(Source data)
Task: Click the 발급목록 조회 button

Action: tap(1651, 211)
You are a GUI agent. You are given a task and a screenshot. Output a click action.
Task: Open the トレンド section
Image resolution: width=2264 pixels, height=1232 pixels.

### The task
Once the line with "Task: Open the トレンド section" is found, write out that line and every one after it through the last line of the records, exactly and with nothing else.

### Response
Task: Open the トレンド section
Image resolution: width=2264 pixels, height=1232 pixels.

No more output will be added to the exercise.